Saturday, November 20, 2010

Stealth Snow

It wasn't unexpected, mind you. All week the weatherfolk have been warning that a winter snow was heading our way, but we saw no signs of it. I actually went for a jog late yesterday afternoon wearing a vest and a tee shirt. Last night, before I went to bed, I went outside to gaze at a clear sky full of stars. A few clouds lay low on the horizon but there was not a hint of preciptation. Awoke this morning to a mostly blue sky and a mostly white landscape. The snow elves came in the middle of the night and laid down an inch or two. It's early this year. It's unusual for us to have measurable snow before the leaves have fallen. As the snow melted this morning, it revealed the colors of autumn instead of the black branches of winter.

I'm trying to convince myself to suit up and get out in it, but truth be told, I'm not a winter sports kind of gal. I'm more of a sit by the fire with a cup of cocoa and a good book kind of gal. I have a new reading chair next to the new woodstove, there are a couple of unread books on the side table, the kettle's hot and the house is ultra-cozy. It will be hard to summon the ambition to leave all this and go hiking in the wet and cold, but I'll manage to get out of the house sometime today.

The "new" reading chair is actually Aunt Mag's old chair. I think it dates to the 30s or 40s.
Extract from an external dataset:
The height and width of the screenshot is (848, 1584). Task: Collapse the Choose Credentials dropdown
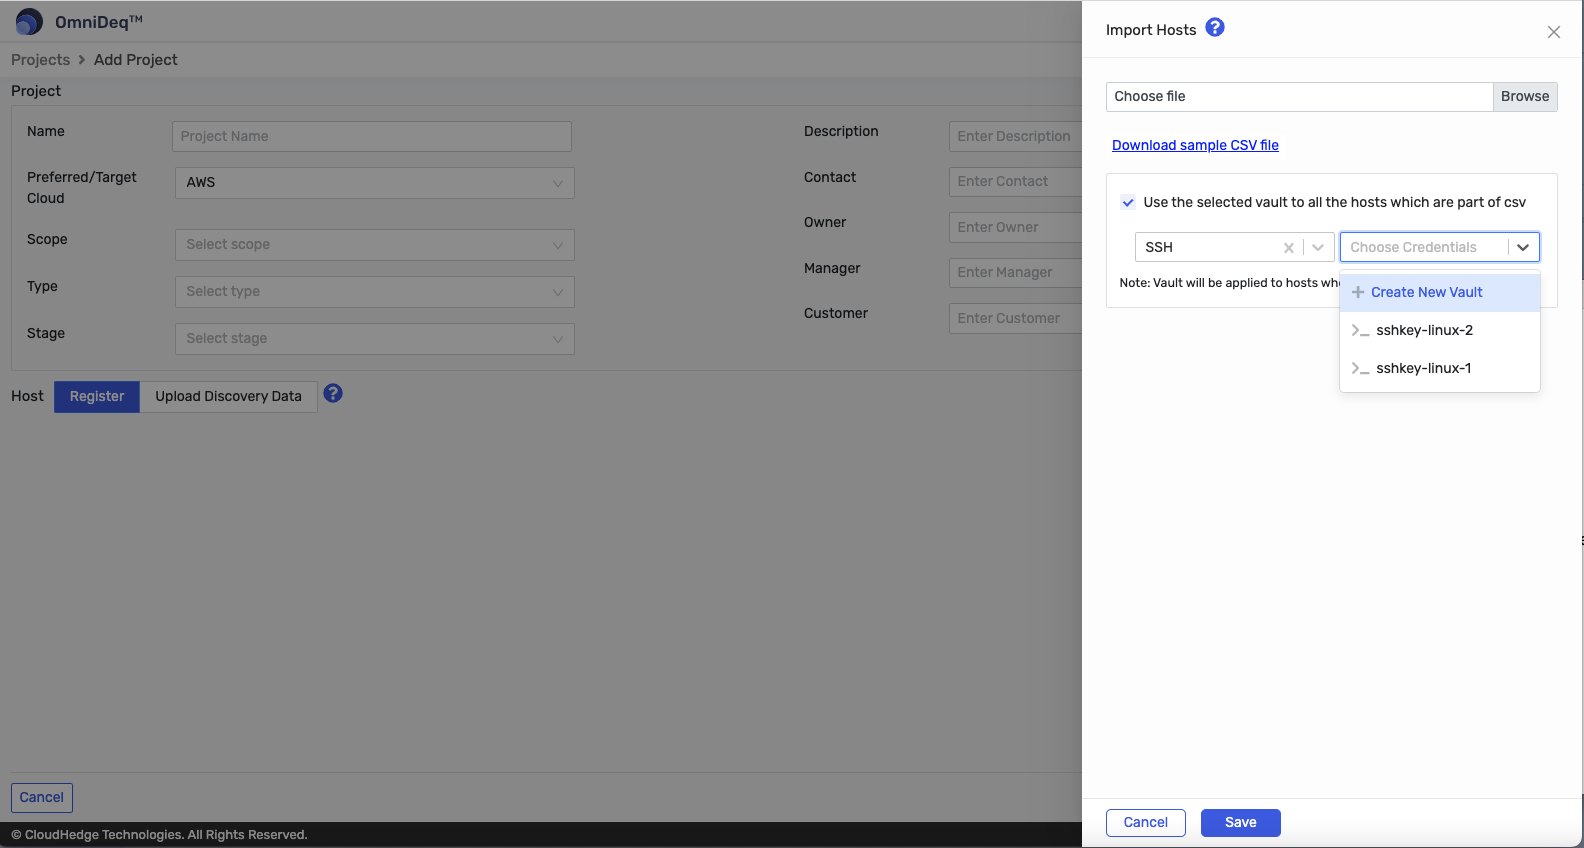pos(1522,247)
Aunt Mag was my great aunt and I never knew her. She was my mother's mother's sister and my mother adored her. Mag had "the fever" as a young child and it affected her brain; she never progressed intellectually after that point. I think she was one of the few adults who ever took time to play with my mother when she was a child. The adults in my mother's life were engaged in a daily struggle for survival and didn't have much time for play. Even if they did, there was a much clearer line between adult and child back then and playing with children was not considered suitable behavior. Expectations for Mag were different. No-one thought twice about her pulling out her box of junk jewelry (her "bobs") and playing dress up with the little girls. Despite her disability, she was also expected to be able to sew and cook and keep house. I have a quilt that she pieced by hand in the 'drunken path' pattern, tiny squares in curving lines blocked on white muslin that probably came from flour sacks. She had mad skills, no doubt. Her housewifery was far superior to mine.
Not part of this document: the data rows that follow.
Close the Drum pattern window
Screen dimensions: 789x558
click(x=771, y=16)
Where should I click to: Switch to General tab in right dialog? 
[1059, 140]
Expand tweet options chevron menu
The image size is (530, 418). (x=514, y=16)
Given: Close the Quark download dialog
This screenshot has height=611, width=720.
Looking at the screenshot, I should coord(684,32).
I'm not sure how or when mom got the chair, but she had it for many years. It's a sweet little upholstered rocker, kind of blocky, vaguely colonial,the only heirloom furniture in our family. Greg took it home after mom died, but he and his wife are remodeling and no longer have room for it, so I paid to have it shipped across the country. Any antique dealer would tell me that it's not "worth" what I paid for the shipping, but to me, it's priceless. It's certainly well-traveled.

Darkness is gathering outside. I better head out before it snows again. At least this time, I see it coming.